Speaking of titles, this next app should be considered for purchase by its name alone …
Ben’s somewhat spiffy looking but ultimately craptastic rock-paper-scissors game
WTF is that?!? We did an article about obnoxiously long app names … but this Ben character forced us to make an exception to the rule. Spiffy Looking + Ultimately Craptastic = Brilliant! And we love the fact that these folks can laugh at themselves and be honest about yet another lame rock paper scissors app … “Three different play-modes (all of which feel exactly the same)” – “Rock, paper, scissors all in the same game!” – “Graphics!”
But hey … similar to Rock2Spock’s kick ass-ness … there is something kick ass (we like that phrase, can’t you tell) about a Monk who hurls insults at the user during gameplay. Plus check out the over-the-top, amped up on Red Bull and cotton candy, kick ass game trailer … all this theatrics for a rock paper scissors game. Love it!
App That Turns Your iPhone Into A PENIS
Last year, ThinkGeek.com introduced a new Japanese game for the Wii called Super Pii Pii Brothers. For $34.99, you receive the game disc, Wiimote Harness and the promise of an amazing virtual pee experience. Gameplay is simple and straightforward … strap on the belt harness, attach the Wiimote and use your body to control the never-ending stream of pee into a series of toilets. If you manage to pee in a toilet, your score increases .. . pee on the floor, your score decreases. And of course the game, is strongly marketed to women, indicating that Super Pii Pii Brothers allows the ladies to “experience for the first time the pleasure of urinating while standing.” Watch the demo video below for a visual example.
So what do you think of Super Pii Pii Brothers? Yeah … ewww, gross, LOL, freaks, etc. Well guess what … it’s a gag – a fake … an April Fool’s Day joke. ThinkGeek has been doing this every year since 2001 – click here to view their past April 1 gags.

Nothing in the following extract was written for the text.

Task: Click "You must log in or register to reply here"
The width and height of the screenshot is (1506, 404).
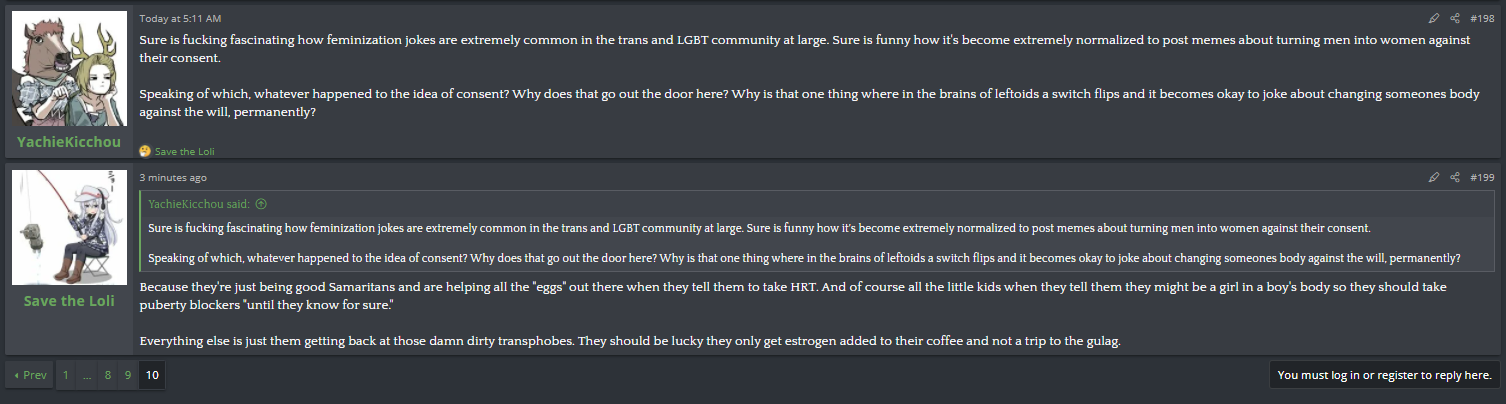Action: [1384, 375]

Well it might be a gross, freaky, ewww joke at ThinkGeek … but come on, we’re talking about Apple. One of the most powerful, profitable, innovative and well respected companies in the world. So we’re sure it wouldn’t surprise you that Apple has approved an app which turns your iPhone into a PENIS. Not only does your iPhone become a PENIS … but it simulates peeing while you are drunk. Amazing use of technology. Simply put your iPhone in your crotch area and hold it like a PENIS. But please remember … this is a high quality, virtual reality application … so DO NOT utilize this app while sitting down! Stand up and hold your PENIS (errrr … iPhone), then pee away into the target toilet.
What? You think we’re kidding? You think we are making this stuff up? You think that if it doesn’t fly at ThinkGeek, it certainly shouldn’t be cool with Apple? Haaa … you are wrong … just look below at the Drunk Sniper app’s description.

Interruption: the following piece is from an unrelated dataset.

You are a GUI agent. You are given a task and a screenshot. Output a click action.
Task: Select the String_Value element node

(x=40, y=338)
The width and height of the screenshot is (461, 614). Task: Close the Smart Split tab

WTF?!?! Love how the dev scream in ALL CAPS … TURN YOUR IPHONE INTO MALE BODY ORGAN!!!” … LOL – what? Apple actually censored the word PENIS?!? Congrats Apple … you’ve come a long way, but man you’ve got some strange fetishes!
And of course, we must appeal to the ladies! Love the positioning on this. Like Drunk Sniper is the Dr. Phil of apps. It’s either beautiful sarcasm or someone’s shit don’t stink – LOL.